Au nord de la Suède, à la fonte des glaces, le cadavre d’une jeune fille remonte à la surface du lac de Vittangijärvi. Est-ce son fantôme qui trouble les nuits de la procureure Rebecka Martinsson ? Alors que l’enquête réveille d’anciennes rumeurs sur la mystérieuse disparition en 1943 d’un avion allemand dans la région de Kiruna, un tueur rôde, prêt à tout pour que la vérité reste enterrée sous un demi-siècle de neige…

 

Troisième lecture d'un roman d'Asa Larsson, et troisième déception, peut-être plus nette que dans les opus précédents. Mes griefs sont un peu toujours les mêmes : des personnages au passé approfondi, peut-être un peu trop, malgré la longueur plus modeste du roman (330 pages).

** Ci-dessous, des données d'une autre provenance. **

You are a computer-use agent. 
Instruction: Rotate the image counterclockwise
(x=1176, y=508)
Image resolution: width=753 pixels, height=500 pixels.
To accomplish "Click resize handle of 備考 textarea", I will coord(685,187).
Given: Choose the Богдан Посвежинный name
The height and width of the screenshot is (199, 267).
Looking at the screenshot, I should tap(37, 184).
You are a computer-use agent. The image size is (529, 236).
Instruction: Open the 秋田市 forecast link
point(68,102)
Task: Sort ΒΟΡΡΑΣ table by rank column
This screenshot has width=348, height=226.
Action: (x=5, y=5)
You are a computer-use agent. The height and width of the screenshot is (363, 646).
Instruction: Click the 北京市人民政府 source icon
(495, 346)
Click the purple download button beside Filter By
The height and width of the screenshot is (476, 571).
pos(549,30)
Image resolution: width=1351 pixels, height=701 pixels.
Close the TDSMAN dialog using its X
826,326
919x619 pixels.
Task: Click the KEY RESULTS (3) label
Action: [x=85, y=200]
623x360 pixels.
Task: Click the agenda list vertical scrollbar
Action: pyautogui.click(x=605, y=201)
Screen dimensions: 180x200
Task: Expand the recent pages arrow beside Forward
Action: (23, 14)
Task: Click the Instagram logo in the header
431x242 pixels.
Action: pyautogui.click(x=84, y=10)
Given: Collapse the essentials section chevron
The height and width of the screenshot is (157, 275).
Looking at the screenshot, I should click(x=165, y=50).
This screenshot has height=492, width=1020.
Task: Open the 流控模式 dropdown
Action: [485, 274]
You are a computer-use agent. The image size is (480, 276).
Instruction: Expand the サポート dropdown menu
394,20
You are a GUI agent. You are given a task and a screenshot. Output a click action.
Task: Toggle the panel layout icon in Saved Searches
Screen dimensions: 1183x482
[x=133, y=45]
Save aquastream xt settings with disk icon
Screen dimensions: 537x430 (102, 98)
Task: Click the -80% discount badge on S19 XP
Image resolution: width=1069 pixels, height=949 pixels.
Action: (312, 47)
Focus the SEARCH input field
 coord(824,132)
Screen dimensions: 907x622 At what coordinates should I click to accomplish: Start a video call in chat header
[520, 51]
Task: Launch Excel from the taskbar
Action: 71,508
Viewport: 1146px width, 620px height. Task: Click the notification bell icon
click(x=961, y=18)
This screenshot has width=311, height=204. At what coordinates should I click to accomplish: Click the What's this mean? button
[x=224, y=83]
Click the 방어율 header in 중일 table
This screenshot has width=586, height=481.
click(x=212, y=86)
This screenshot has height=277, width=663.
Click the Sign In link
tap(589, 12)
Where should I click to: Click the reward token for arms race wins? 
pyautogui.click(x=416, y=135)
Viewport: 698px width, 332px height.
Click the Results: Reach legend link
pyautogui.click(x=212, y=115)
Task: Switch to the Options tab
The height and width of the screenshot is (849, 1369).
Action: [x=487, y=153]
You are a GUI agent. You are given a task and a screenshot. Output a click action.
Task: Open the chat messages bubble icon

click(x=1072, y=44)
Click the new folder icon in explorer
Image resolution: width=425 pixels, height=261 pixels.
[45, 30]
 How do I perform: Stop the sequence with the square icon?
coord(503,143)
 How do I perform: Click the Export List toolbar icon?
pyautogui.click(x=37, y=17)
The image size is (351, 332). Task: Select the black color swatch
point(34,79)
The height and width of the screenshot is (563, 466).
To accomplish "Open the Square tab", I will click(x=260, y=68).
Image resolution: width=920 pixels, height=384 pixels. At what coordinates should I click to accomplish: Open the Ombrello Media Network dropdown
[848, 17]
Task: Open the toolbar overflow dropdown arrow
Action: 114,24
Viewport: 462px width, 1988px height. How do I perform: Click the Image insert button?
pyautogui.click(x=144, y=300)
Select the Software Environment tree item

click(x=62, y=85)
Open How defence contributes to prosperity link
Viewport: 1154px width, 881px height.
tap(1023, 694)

Cela ne m'aurait pas trop gêné si le reste du roman avait fait preuve de rythme, d'inventivité... Les points de départ concernant les personnages sont intéressants, mais au final assez mal exploités. Et pour modifier un peu la multiplicité des points de vue dont je me plaignais dans Le Sang versé, l'auteure utilise un stratagème qui là encore fait pschiiiiiit. Je n'en dirai pas plus, mais le potentiel de ce stratagème est exploité en une seule occasion.

 

Quant à l'enquête elle-même, elle se révèle assez banale, et l'élément un peu original (une épave d'avion allemand au fond d'un lac gelé) ne sert quasiment à rien...

 

Du gâchis. Je pense que ce troisième opus marque mes adieux avec Rebecka Martinsson et Anna-Maria Mella.